Issue 2. Section 6653(a)(1) and (2) Negligence
Respondent determined that petitioners are liable for
additions to tax under section 6653(a)(1) and (2) with respect to
the underpayment attributable to petitioners' investment in
Clearwater. Respondent contends that it was not reasonable for
petitioner to invest in Clearwater without conducting an
independent investigation as to whether the transactions were an
economic sham, or more importantly, for petitioners to claim tax
benefits from such investment relying simply on the Clearwater
private offering memorandum.
6
Petitioners imply that we should adopt a subjective test,
i.e., consider factors listed in sec. 1.183-2(b), Income Tax
Regs., in deciding whether the Clearwater transactions were an
economic sham. In this regard, petitioners contend that the
investment in Clearwater was made with a "reasonable objective"

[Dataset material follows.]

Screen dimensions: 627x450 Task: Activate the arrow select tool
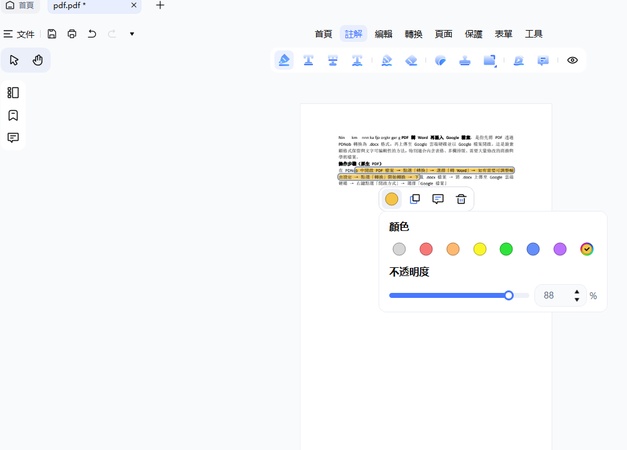(x=14, y=60)
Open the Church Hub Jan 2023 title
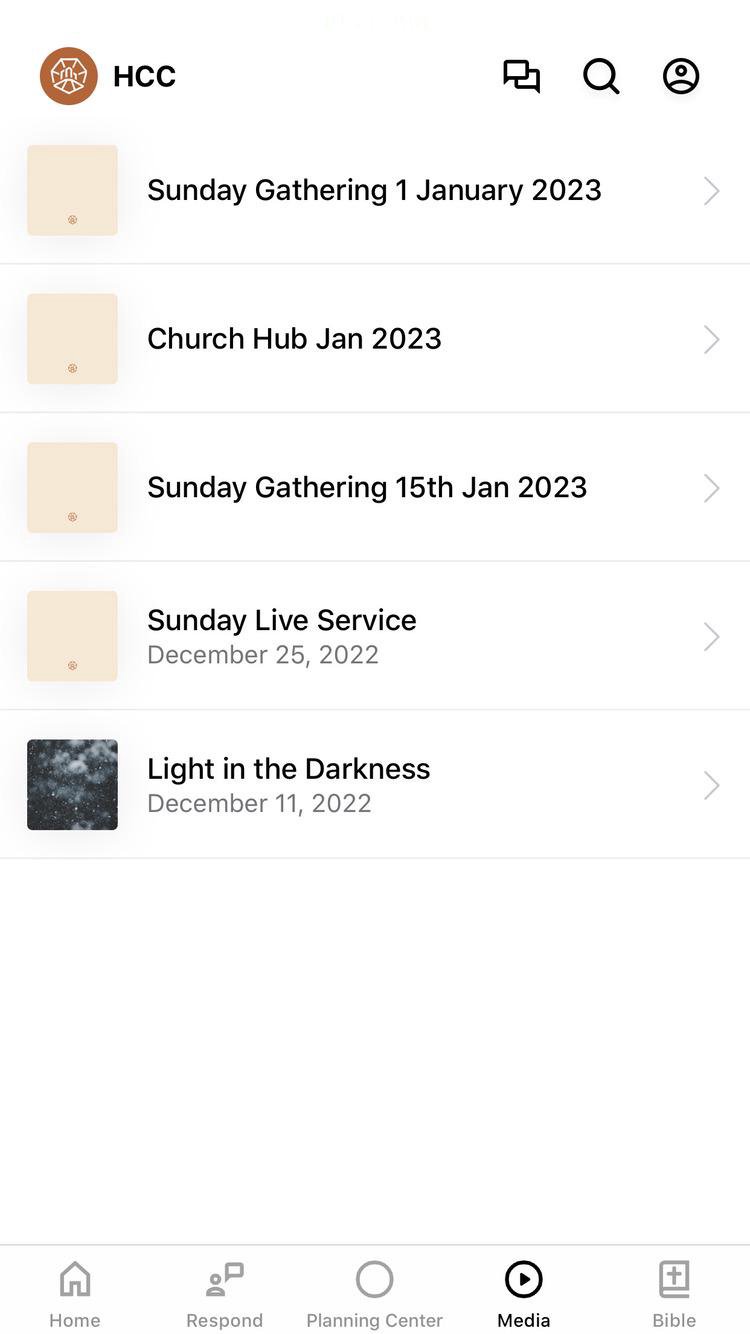Image resolution: width=750 pixels, height=1334 pixels. [294, 339]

of making a profit, thus negating the conclusion that the
Clearwater transactions were an economic sham. We disagree. On
the basis of the record in this case, the contention that
petitioner entered into the Clearwater transactions with a
reasonable objective of making a profit is meritless. However,
in deciding whether the Clearwater transactions were an economic
sham, we find it unnecessary to discuss in any detail the factors
that lead us to conclude that petitioner did not invest in
Clearwater with the reasonable objective of making a profit. Cf.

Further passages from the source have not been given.